The data:
————————

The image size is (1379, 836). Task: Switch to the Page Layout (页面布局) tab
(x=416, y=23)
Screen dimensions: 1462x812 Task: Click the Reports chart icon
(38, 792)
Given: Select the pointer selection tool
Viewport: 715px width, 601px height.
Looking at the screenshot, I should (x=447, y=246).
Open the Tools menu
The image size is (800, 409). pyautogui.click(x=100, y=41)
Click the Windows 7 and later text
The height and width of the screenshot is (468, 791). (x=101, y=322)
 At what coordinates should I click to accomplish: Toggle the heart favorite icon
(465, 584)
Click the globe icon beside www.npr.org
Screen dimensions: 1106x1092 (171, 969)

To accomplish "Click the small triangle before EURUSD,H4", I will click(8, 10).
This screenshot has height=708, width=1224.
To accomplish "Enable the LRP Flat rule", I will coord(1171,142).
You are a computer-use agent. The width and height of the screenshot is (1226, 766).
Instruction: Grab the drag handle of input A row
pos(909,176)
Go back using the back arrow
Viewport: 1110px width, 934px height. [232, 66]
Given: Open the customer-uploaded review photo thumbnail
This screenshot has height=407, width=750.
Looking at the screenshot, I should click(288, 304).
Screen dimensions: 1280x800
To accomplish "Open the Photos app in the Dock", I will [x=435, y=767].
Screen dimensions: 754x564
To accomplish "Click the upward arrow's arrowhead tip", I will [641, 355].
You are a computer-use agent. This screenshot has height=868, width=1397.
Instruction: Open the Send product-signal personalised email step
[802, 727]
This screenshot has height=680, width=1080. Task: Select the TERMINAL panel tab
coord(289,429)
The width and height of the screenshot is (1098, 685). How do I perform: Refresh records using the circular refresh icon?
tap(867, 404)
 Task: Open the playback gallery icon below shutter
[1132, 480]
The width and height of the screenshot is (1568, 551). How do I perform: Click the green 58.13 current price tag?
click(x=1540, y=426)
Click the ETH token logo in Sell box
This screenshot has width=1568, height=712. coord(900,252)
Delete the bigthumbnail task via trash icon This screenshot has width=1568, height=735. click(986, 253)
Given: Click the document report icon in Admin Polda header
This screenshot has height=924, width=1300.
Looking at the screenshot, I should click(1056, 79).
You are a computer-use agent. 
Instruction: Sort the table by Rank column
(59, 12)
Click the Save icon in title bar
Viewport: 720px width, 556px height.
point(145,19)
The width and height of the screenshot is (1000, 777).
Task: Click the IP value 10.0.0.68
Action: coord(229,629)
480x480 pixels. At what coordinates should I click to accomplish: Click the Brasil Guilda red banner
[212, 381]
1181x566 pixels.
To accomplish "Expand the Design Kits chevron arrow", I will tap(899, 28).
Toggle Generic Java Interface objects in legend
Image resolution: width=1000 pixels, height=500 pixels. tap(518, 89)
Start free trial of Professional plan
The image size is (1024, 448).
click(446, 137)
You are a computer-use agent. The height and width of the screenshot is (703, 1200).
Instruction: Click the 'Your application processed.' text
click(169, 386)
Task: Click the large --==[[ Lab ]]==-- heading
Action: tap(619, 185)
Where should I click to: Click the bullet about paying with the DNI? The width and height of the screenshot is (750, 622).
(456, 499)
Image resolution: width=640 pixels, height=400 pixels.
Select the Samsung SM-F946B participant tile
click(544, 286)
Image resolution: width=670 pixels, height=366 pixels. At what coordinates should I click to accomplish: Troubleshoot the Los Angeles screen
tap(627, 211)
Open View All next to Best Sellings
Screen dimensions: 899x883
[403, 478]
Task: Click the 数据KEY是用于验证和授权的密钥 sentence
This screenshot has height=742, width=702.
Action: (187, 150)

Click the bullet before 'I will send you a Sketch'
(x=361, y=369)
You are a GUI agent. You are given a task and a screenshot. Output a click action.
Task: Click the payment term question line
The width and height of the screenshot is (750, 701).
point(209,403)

————————

What you need to do: For this exercise, find all lines in the records containing the word "computer" and copy them.

Exercise answer:
You are a computer-use agent. The width and height of the screenshot is (1226, 766).
You are a computer-use agent. This screenshot has height=868, width=1397.
You are a computer-use agent. 
You are a computer-use agent. The height and width of the screenshot is (703, 1200).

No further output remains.